Nonradiative relaxation processes in condensed phases: Quantum versus classical baths

Abstract

We consider the problem of calculating the nonradiative multiphonon transition rate between two electronic states of an impurity embedded in a condensed-phase environment, where all the nuclear degrees of freedom of the bath are taken in the harmonic approximation, and the two electronic states are coupled to the bath diagonally and off-diagonally. The diagonal coupling term includes displacements of the equilibrium positions of the bath modes, the frequency shifts, and Duschinsky rotations of the bath modes between the two electronic states. We consider two forms of the off-diagonal coupling term—the first assumes that this term is independent of the nuclear degrees of freedom, and thus the coupling between the two diabatic electronic states is taken to be a constant; the second is based on the Born–Oppenheimer method in which the off-diagonal coupling term between the two adiabatic electronic states is taken to be a function of the bath momenta operators.
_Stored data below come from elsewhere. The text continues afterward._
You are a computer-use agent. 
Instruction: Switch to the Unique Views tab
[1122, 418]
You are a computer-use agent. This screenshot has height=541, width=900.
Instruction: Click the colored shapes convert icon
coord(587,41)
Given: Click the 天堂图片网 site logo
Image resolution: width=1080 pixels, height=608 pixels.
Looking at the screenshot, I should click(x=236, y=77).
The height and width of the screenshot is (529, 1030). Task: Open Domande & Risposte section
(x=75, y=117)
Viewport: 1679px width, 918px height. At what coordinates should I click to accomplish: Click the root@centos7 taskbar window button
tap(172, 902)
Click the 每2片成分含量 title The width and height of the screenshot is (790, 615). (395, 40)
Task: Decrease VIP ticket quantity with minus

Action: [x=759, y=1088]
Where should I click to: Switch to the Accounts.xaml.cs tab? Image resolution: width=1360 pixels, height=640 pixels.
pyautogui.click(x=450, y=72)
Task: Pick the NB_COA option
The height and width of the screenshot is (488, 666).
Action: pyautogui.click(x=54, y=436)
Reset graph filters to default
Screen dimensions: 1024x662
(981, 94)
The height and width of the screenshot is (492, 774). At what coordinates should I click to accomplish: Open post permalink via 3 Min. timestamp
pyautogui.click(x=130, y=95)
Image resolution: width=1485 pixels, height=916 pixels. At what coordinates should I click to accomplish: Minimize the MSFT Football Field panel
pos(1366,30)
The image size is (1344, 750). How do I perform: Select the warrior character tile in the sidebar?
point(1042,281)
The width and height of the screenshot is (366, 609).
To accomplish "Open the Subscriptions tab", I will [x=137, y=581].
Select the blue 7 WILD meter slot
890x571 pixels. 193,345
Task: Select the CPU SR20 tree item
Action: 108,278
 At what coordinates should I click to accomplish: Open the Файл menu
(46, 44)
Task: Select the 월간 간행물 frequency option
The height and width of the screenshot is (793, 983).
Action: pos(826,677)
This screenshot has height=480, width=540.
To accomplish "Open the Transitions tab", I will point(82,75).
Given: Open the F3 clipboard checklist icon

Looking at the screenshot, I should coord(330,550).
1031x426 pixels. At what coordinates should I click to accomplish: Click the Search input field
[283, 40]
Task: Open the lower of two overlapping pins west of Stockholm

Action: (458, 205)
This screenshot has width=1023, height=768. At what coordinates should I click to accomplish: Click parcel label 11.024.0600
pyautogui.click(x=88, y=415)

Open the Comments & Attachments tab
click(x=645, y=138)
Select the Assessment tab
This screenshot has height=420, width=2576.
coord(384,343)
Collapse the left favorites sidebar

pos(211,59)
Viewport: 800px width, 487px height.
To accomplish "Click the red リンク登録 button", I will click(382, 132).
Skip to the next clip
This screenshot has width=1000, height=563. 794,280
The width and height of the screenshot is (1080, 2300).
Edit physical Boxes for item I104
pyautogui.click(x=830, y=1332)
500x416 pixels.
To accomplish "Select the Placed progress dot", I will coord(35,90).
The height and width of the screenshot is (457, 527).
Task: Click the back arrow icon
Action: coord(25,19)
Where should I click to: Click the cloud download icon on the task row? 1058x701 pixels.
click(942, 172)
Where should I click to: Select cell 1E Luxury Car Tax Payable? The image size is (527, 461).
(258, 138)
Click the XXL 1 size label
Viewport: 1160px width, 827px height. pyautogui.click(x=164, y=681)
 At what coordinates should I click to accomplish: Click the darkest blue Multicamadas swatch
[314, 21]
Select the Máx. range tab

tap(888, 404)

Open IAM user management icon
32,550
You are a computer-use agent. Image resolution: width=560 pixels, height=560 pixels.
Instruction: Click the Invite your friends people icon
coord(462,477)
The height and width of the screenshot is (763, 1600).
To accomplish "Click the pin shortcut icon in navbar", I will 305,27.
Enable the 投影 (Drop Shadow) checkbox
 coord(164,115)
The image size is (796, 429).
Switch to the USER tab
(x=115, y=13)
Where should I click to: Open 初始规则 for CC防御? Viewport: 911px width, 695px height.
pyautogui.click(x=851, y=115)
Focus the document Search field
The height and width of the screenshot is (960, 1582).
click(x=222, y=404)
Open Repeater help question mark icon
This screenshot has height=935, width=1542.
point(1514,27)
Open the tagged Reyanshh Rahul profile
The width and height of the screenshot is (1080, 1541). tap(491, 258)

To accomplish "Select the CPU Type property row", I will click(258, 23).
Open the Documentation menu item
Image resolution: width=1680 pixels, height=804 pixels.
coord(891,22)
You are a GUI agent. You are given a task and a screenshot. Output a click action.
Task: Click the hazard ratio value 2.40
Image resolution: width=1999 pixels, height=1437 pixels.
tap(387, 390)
This general model is used to examine the accuracy of several commonly used mixed quantum-classical approximations where the two electronic states are treated quantum mechanically while the bath modes are treated classically. We use the lowest-order perturbation theory to calculate the transition rate between the two electronic states, which is given in terms of the Fourier transform of the off-diagonal coupling-element time correlation function. Following the methodology of Kubo and Toyozawa, we obtain an analytic solution for the fully quantum mechanical time correlation function, and extend our method [S. A. Egorov, E. Rabani and B. J. Berne, J. Chem. Phys. 108, 1407 (1998)] to obtain its mixed quantum–classical counterpart. It is shown that the nonradiative transition rate between the two electronic states calculated using the mixed quantum-classical treatment can deviate by several orders of magnitude from the exact quantum mechanical result. However, the agreement is improved when the classical time propagation of the bath modes is performed with the arithmetic average of the ground- and excited-state nuclear Hamiltonians, and thermal averaging over the initial classical distribution is replaced with the averaging over the corresponding Wigner distribution.